§ **BRIEF**
Copy the listing exactly, images excluded.

§ **SUPPLIED RECORDS**
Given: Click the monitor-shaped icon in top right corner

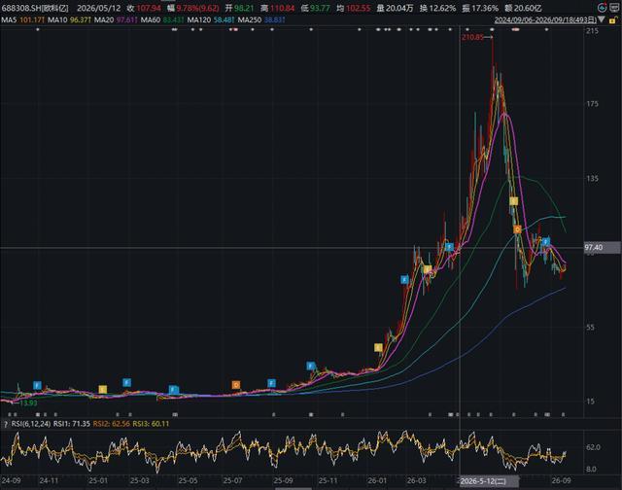Looking at the screenshot, I should coord(614,7).
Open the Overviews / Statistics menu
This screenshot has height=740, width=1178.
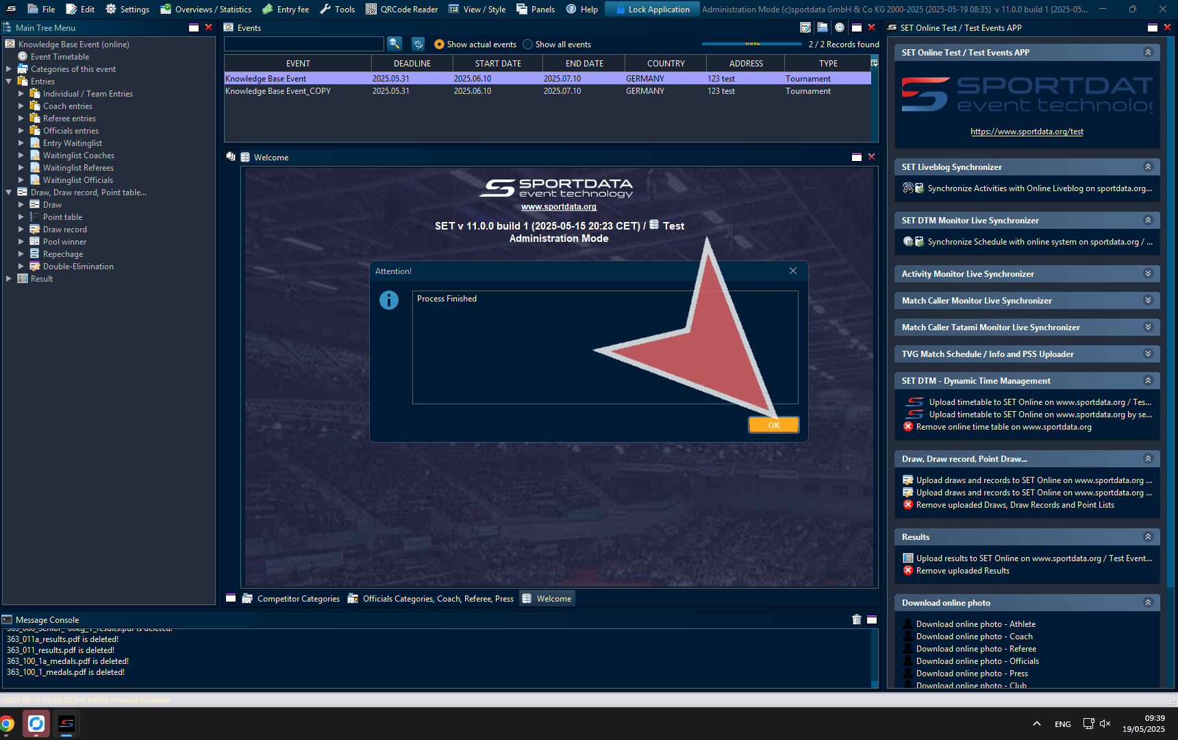205,9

§ **RESPONSE AREA**
Given: Click the monitor-shaped icon in top right corner

Looking at the screenshot, I should coord(614,7).
Open the Overviews / Statistics menu
This screenshot has height=740, width=1178.
205,9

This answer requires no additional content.